Items =>
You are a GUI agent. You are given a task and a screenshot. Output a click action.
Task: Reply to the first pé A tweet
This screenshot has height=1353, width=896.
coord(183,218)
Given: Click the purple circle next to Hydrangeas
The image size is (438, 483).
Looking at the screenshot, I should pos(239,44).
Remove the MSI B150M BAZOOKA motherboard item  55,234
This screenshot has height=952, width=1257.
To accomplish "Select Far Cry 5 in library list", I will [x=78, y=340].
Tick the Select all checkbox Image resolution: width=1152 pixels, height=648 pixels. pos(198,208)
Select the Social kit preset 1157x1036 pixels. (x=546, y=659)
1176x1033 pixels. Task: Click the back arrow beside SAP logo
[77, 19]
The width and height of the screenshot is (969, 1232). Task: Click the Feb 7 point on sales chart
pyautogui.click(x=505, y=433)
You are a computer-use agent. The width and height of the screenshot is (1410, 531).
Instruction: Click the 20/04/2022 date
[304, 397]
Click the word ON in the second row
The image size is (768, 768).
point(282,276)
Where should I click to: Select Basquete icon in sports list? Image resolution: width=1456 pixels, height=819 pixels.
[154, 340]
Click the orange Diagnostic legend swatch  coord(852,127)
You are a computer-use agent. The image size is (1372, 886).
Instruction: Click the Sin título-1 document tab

Brief => Print all of the material above again, line for line, with no changes.

Exercise answer =>
You are a GUI agent. You are given a task and a screenshot. Output a click action.
Task: Reply to the first pé A tweet
This screenshot has height=1353, width=896.
coord(183,218)
Given: Click the purple circle next to Hydrangeas
The image size is (438, 483).
Looking at the screenshot, I should pos(239,44).
Remove the MSI B150M BAZOOKA motherboard item  55,234
This screenshot has height=952, width=1257.
To accomplish "Select Far Cry 5 in library list", I will [x=78, y=340].
Tick the Select all checkbox Image resolution: width=1152 pixels, height=648 pixels. pos(198,208)
Select the Social kit preset 1157x1036 pixels. (x=546, y=659)
1176x1033 pixels. Task: Click the back arrow beside SAP logo
[77, 19]
The width and height of the screenshot is (969, 1232). Task: Click the Feb 7 point on sales chart
pyautogui.click(x=505, y=433)
You are a computer-use agent. The width and height of the screenshot is (1410, 531).
Instruction: Click the 20/04/2022 date
[304, 397]
Click the word ON in the second row
The image size is (768, 768).
point(282,276)
Where should I click to: Select Basquete icon in sports list? Image resolution: width=1456 pixels, height=819 pixels.
[154, 340]
Click the orange Diagnostic legend swatch  coord(852,127)
You are a computer-use agent. The image size is (1372, 886).
Instruction: Click the Sin título-1 document tab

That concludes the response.